Besides, HotSpot is for Java, which is statically typed, so I don't 
really see your point here... unless we're talking about different VMs.

And, yes, VMs got pretty fast these days (and that actually happened 
several years ago).
It's only that compiled languages still have a good speed advantage - 
making a VM fast requires just that extra amount of effort which, when 
invested into a compiler, will make the compiled code still run faster 
than the VM code.
Also, I have seen several cases where VM code just plain sucked 
performance-wise until it was carefully hand-optimized. (A concrete 
example: the all-new, great graphics subsystem for Squeak that could do 
wonders like rendering fonts with all sorts of funky effects, do 3D 
transformations on the fly, and whatnot... I left Squeak before those 
optimizations became mainstream, but I'm pretty sure that Squeak got 
even faster. Yet Squeak is still a bit sluggish... only marginally so, 
and certainly no more sluggish than the bloatware that's around and that 
commercial programmers are forced to write, but efficiency is simply 
more of a concern and a manpower hog than with a compiled language.)

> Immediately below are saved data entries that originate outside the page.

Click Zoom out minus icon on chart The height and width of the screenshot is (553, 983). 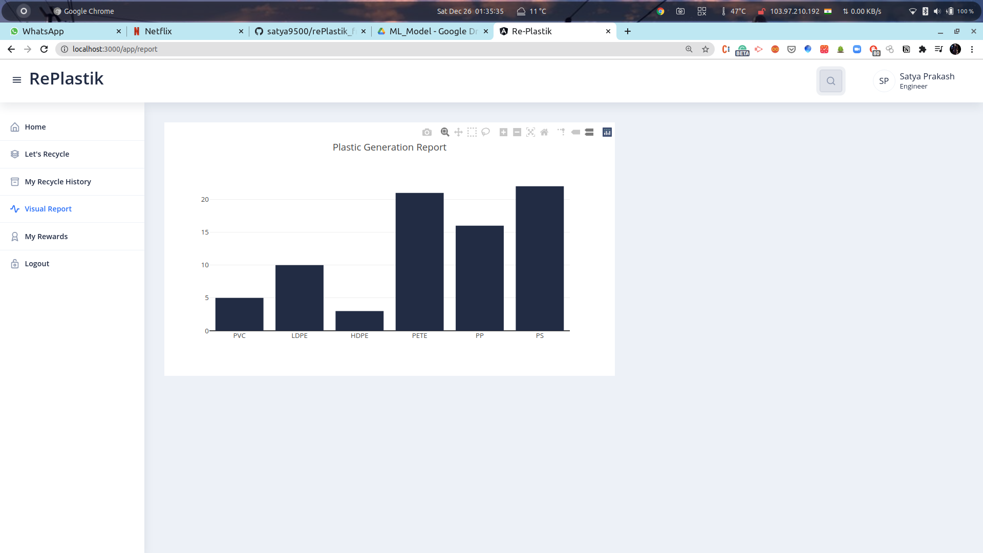point(517,132)
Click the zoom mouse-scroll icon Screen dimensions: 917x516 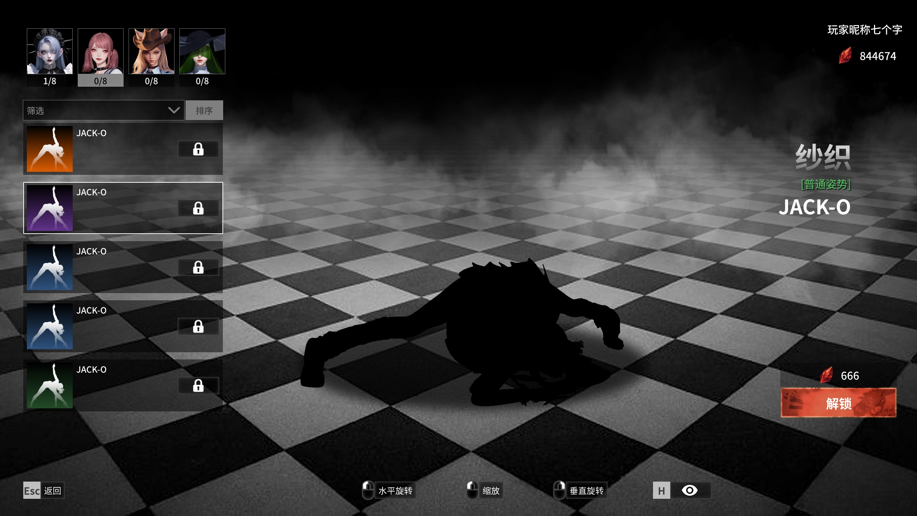pos(472,490)

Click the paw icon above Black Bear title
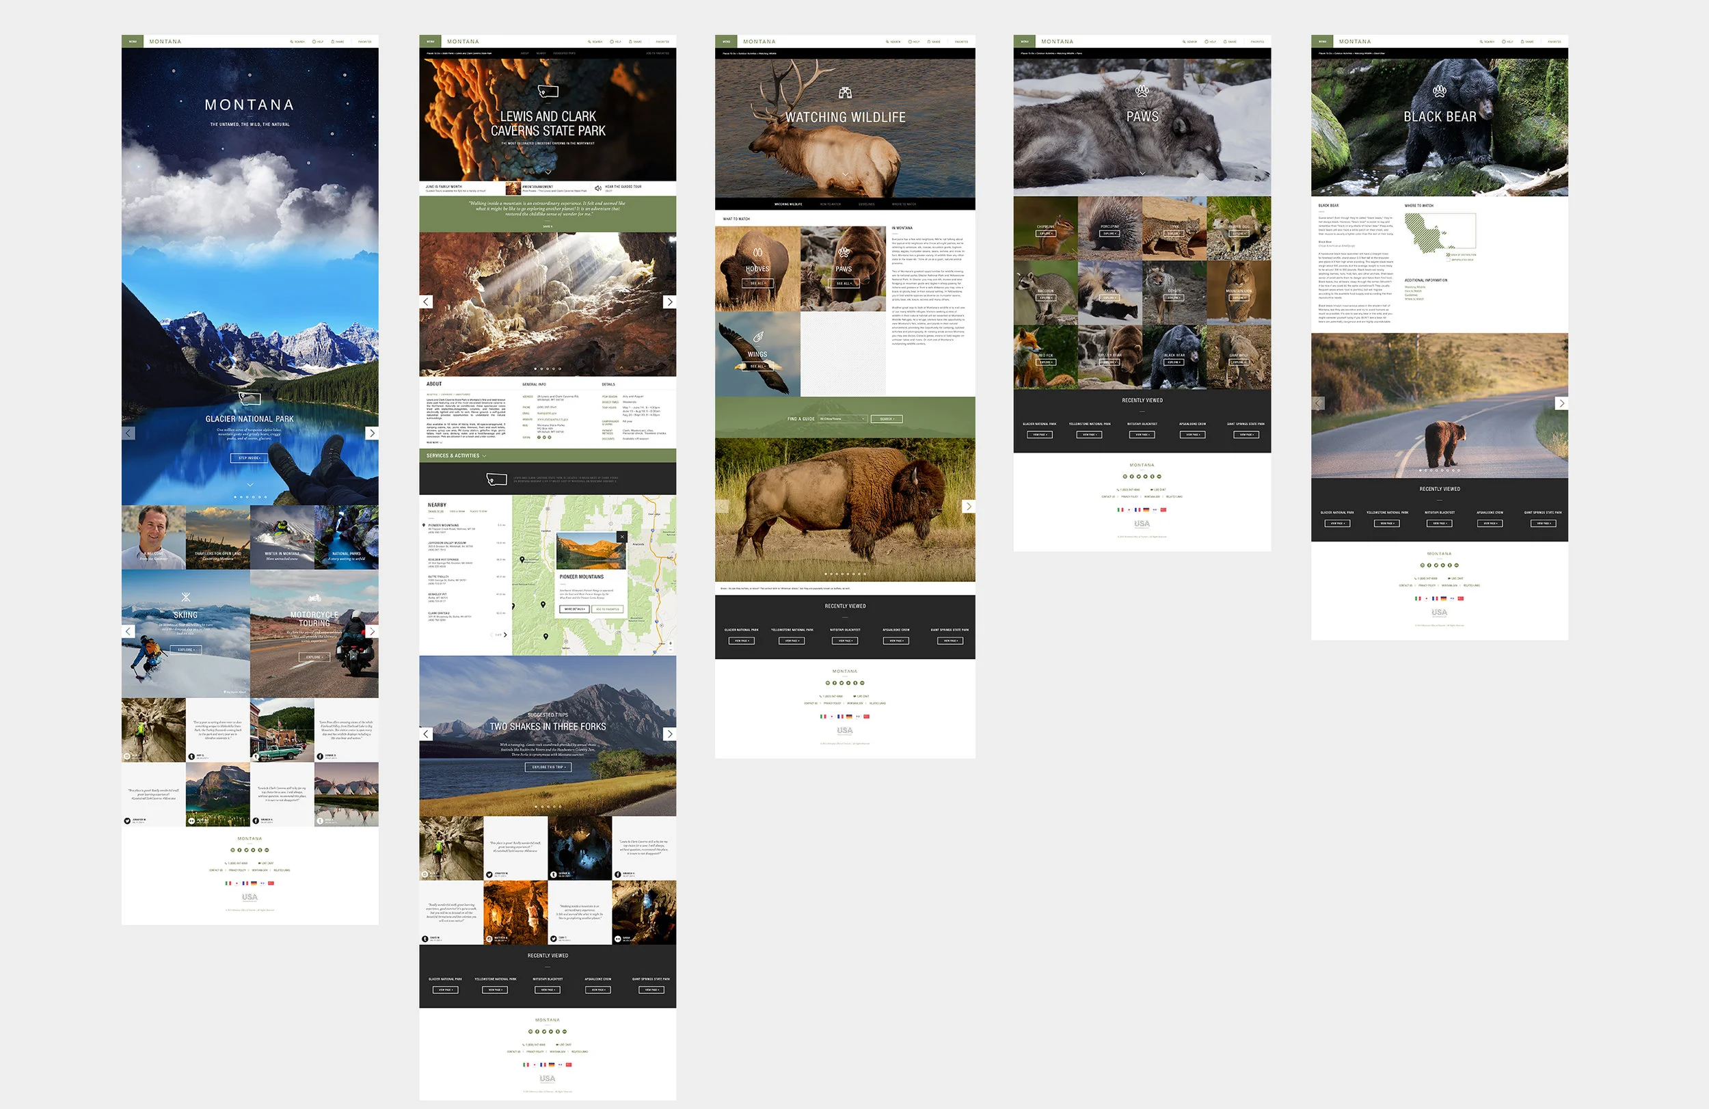(1439, 91)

> There are excellent programs out there that have been written with 
> static type systems, and there are also excellent programs out there 
> that have been written without static type systems. This is a clear 
> indication that static type systems are not a necessary condition for 
> writing excellent programs.

Hey, there are also excellent programs written in assembly. By your 
argument, using a higher language is not a necessary condition for 
writing excellent languages.

The question is: what effort goes into an excellent program? Is static 
typing a help or a hindrance?

One thing I do accept: that non-inferring static type systems like those 
of C++ and Java are a PITA. Changing a type in some interface tends to 
cost a day or more, chasing all the consequences in callers, subclasses, 
and whatnot, and I don't need that (though it does tell me all the 
places where I should take a look to check if the change didn't break 
anything, so this isn't entirely wasted time).
I'm still unconvinced that an inferring type system is worse than 
run-time type checking. (Except for that "dynamic metaprogramming" thing 
I'd like to know more about. In my book, things that are overly powerful 
are also overly uncontrollable, but that may be an exception.)